> **EXCERPTED PASSAGE**:
-- begin --

# Awesome Tomahawk!



## lexsurivor (Jul 5, 2010)

I might be getting this for christmas.
Does anyone have one? And if so how do you like it.

Note to mods: I didnt know if I should post this here or in the homesecurity section. If it doesent belong here could you move it to where it does belong. Thanks.


----------



## purecaffeine (Nov 2, 2011)

Looks sweet - I'm happy with my SOG FastHawk though


----------



## VUnder (Sep 1, 2011)

I like it too, hope your Christmas is good.


----------



## TrackerRat (Mar 24, 2011)

I have it, I got it on sale from cheaper than dirt.com. Its a great tool and build very well. I highly recommend it.


----------



## dataman19 (Dec 4, 2011)

So is this so you can scalp "survivors/Intruders" for their scalps?
Who's gonna buy them?
..
Dave
Phoenix, AZ


----------



## rikinwyoming (Aug 29, 2011)

TrackerRat said:


> I have it, I got it on sale from cheaper than dirt.com. Its a great tool and build very well. I highly recommend it.


Have you put it to the test at all or is it a safequeen so far??


----------



## rhrobert (Apr 27, 2009)

We'll have a new one this Christmas in the house...my son was introduced to tomahawk throwing and now needs his own. His aim is excellent, now to work on the strength.


----------



## TrackerRat (Mar 24, 2011)

rikinwyoming said:


> Have you put it to the test at all or is it a safequeen so far??


It is stored for appropriate timing. Ill tell you this, I am a man of tools and this thing is solid. It will take a severe beating without a doubt.


----------



## Mosby (Jul 8, 2012)

I have that one. Its not as good as the Cold Steel Trail Hawk".


----------



## Fn/Form (Nov 6, 2008)

What would it take to re-haft it? I find a hammer poll much more useful than spike.

IMO, look at Ft. Turner or Cold Steel for better quality for similar money.


----------



## marlas1too (Feb 28, 2010)

my son has one but i like my hand forged hawk like the old trappers used


----------



## recon-1 (Nov 10, 2011)

http://www.fortturner.com/
http://www.coldsteel.com/Category/7_1/Tomahawks.aspx


----------



## karlsgunbunker (Jan 31, 2012)

I don't trust anything from United Cutlery, Been there done that.

I have an SOG Fusion Tomahawk for everyone in the Family.
With my Dealer Discount I only paid $30 ea.


----------



## Dakine (Sep 4, 2012)

I have Cold Steel Viet Nam, the Ontario SPAX and the GG&G Battlehawk

By far the Battlehawk is the best, but you pay for that.

The cold steel (I actually have 2 of those) is a really fun throwing tomahawk and the private range I'm a member at has 2 areas for that.

Both the SPAX and the Battlehawk feel perfect in your hand, you want to see what they can do when you're holding them! 

SPAX has a funny contour on the blade though... at the time I didn't have the cash for a GG&G and I would have preferred getting a woodsmans pal instead of the SPAX but it also was more than I could spend at the time. come to think of it, that's really something I should be looking at again, because that is a very good tool as well, and I do not need anymore tomahawks, but upgrading my machete would be a solid idea.


----------



## ONEOLDCHIEF (Jan 5, 2012)

-- end --

> **SOURCE EXCERPT**:
-- begin --

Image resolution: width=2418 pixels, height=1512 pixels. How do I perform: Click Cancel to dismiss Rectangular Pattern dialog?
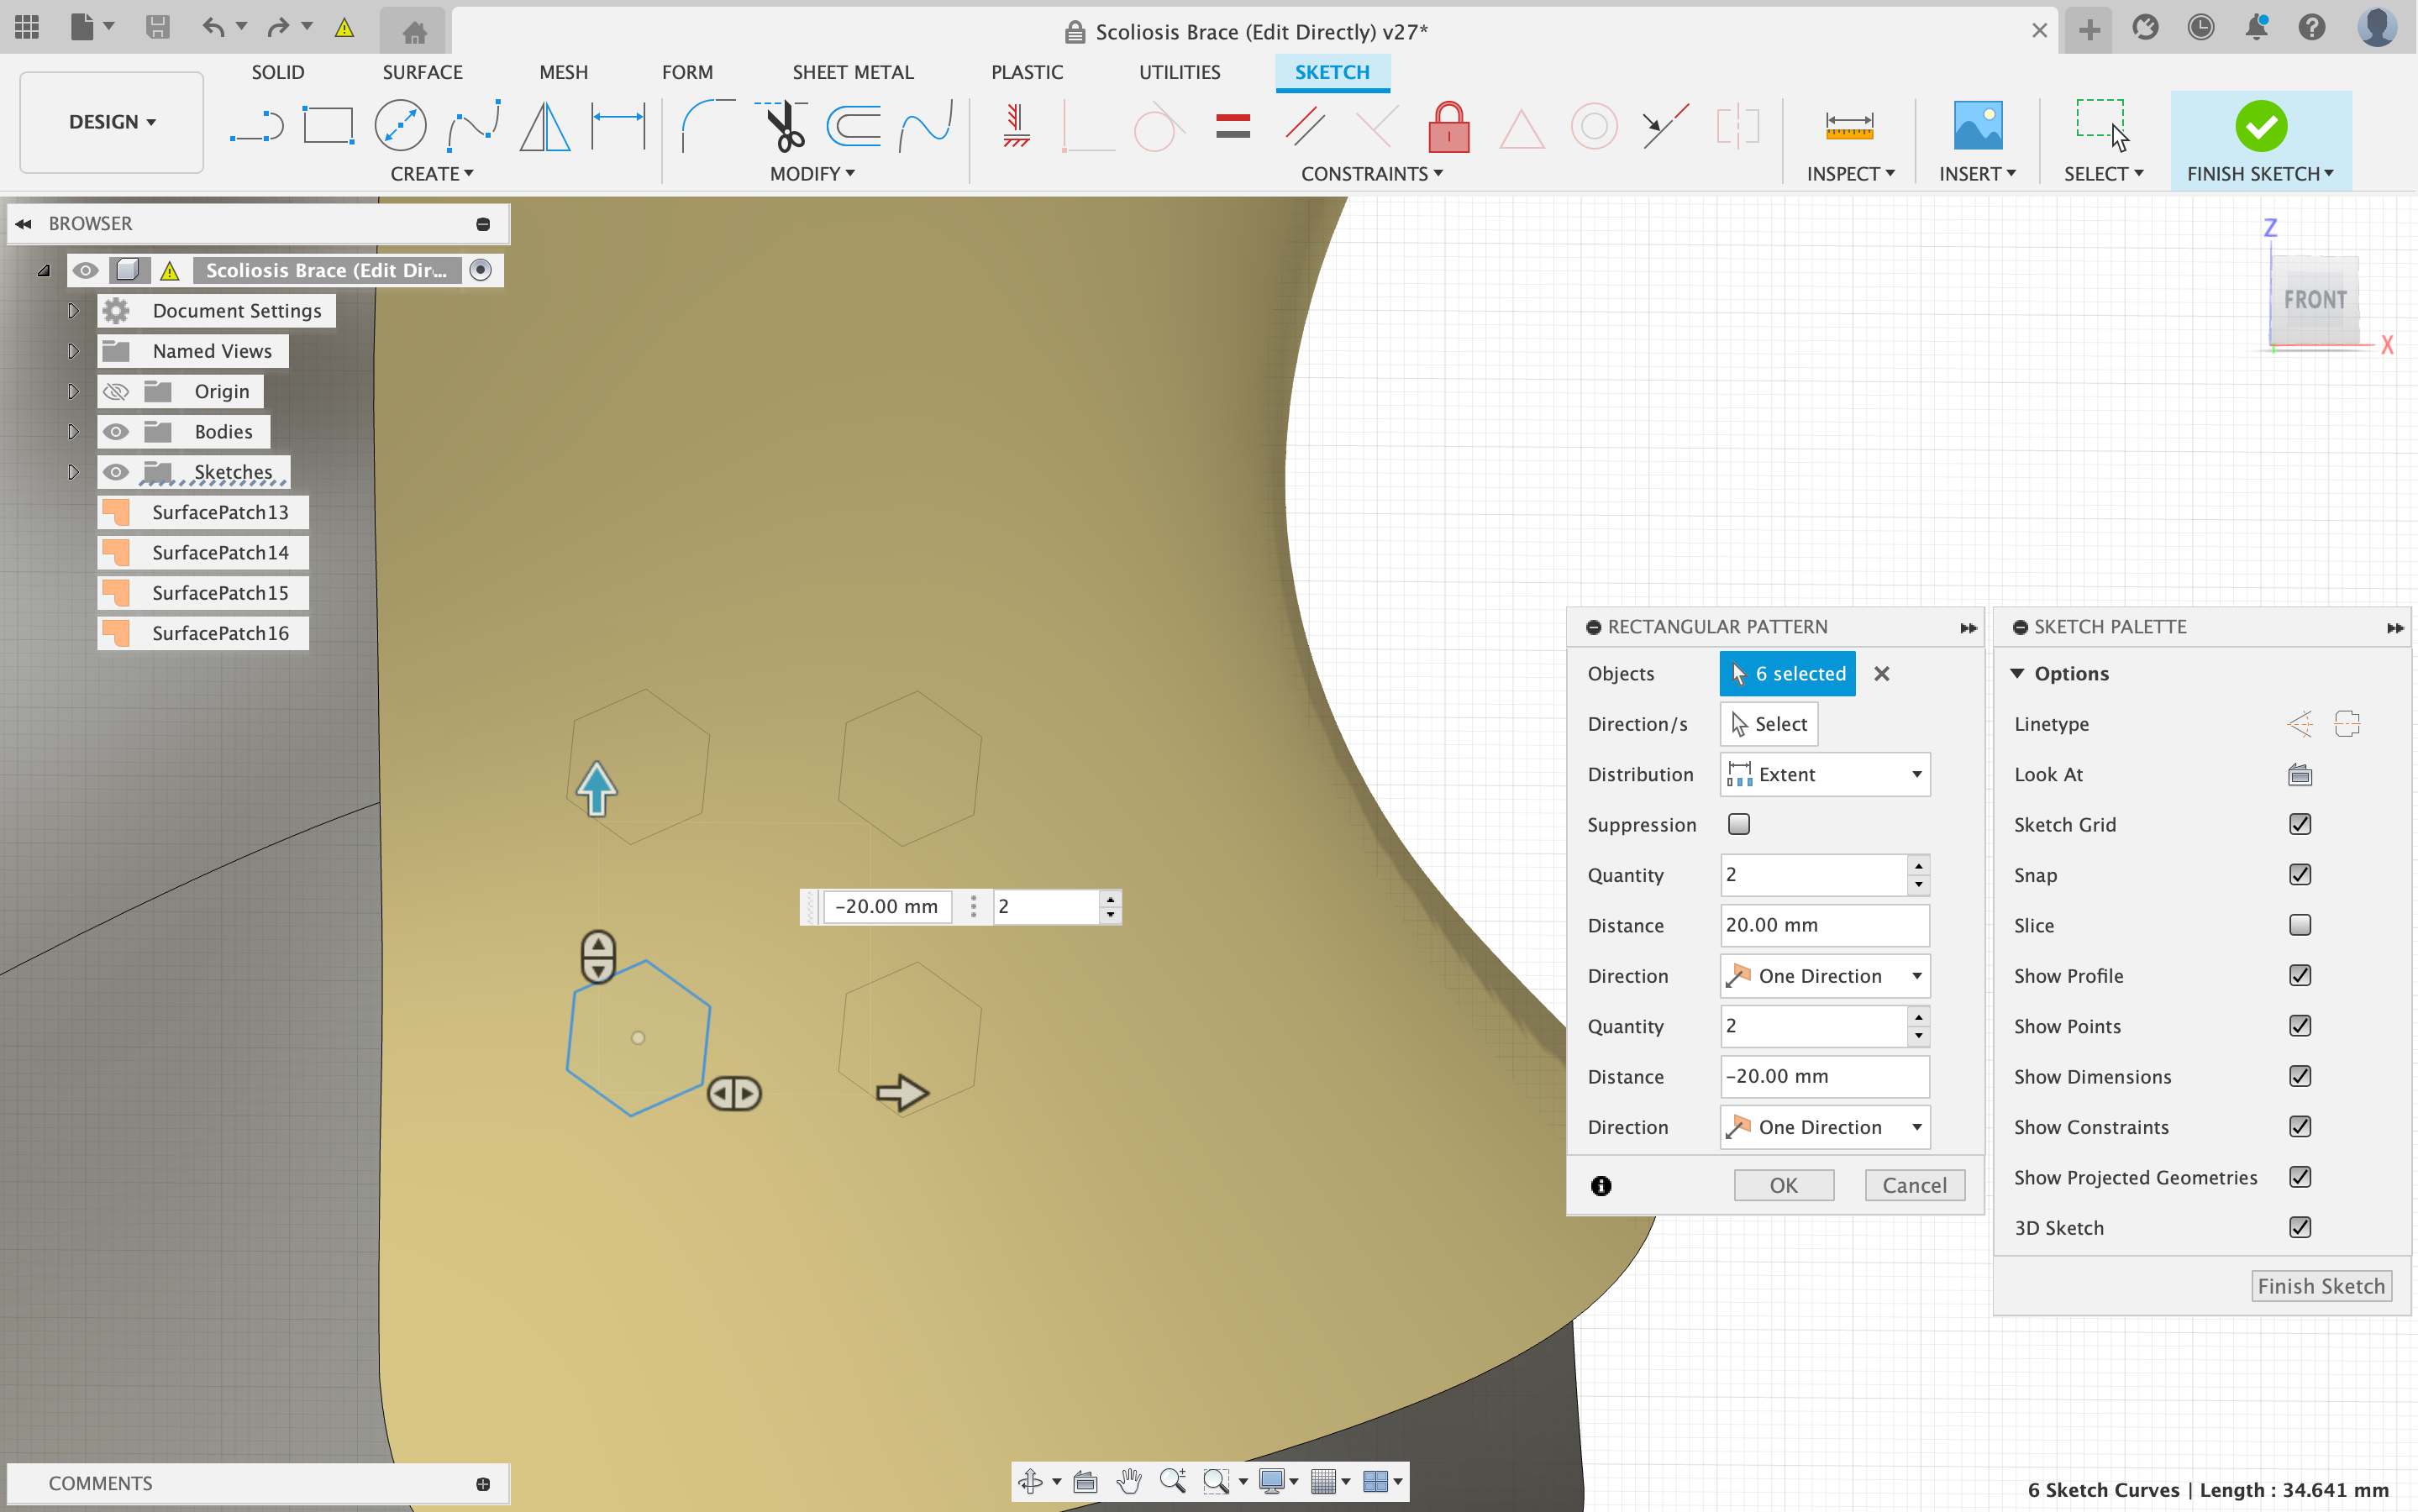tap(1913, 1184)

-- end --

> **SET TASKS**:
1: In the tomahawk forum thread, where did TrackerRat buy the tomahawk on sale?
2: From the tomahawk forum thread, echo the part that opens with the words containing "## Fn/Form (Nov" and closes with "(Feb 28, 2010)".
3: Give what follows the last line of the tomahawk forum thread, carrying it on from the point where it stops.

> **FINAL ANSWERS**:
1: From cheaper than dirt.com.

2:
## Fn/Form (Nov 6, 2008)

What would it take to re-haft it? I find a hammer poll much more useful than spike.

IMO, look at Ft. Turner or Cold Steel for better quality for similar money.


----------



## marlas1too (Feb 28, 2010)

3:
We bought a SOG for our 20 year old, mistake... He has been throwing it into one of our giant gum trees, now I am just waiting for a strong wind... He loves it, and I am now thinking about getting one for everybody to tie on to their BOB's... Just one more line of defense...

I do not know anything about the one you are look at getting, but Good Luck...

Any weapon is better than no weapon...


----------



## Dakine (Sep 4, 2012)

See if you can get a real formal type tomahawk target. We have wafers from chopped down palm trees at the range where I'm a member. We have those setup at the archery range and the campground, which is usually what the various scouting troops use, but just for giggles I stop in there every once in a while and practice too!


----------



## jsriley5 (Sep 22, 2012)

Never held that one but I have touched other united stuff I don't trust them and won't own them. I do have a couple of the Cold steel trail hawks and they have done well though I have only thrwon them a lil bit and and used one for some chopping Cut down and pared a christmas tree a couple times little bit of tree trimming and clearing around a tree stand built a blind not super heavy work but gave it a lil work out. I have intrest in a few others for a pure fighitng hawk but the trail hawks really do most things perfectly well. ONe stays strapped to my Bob the other is my toy tool for whatever wherever often s stays under the truck seat.


----------



## Dakine (Sep 4, 2012)

when you hold the GG&G battlehawk... you dont think about shaving down christmas trees, you start looking for cinder block walls or immobilized vehicles to make a shooting hole in.


----------



## jsriley5 (Sep 22, 2012)

Lend me yours for a a couple weeks


----------



## WWhermit (Mar 1, 2012)

Great deal at basspro.com right now. SOG Fasthawk, SOG Revolver Hunting Knife, and the Autoclip knife in a package set for $49. Look for the "Hunter's Advantage Kit."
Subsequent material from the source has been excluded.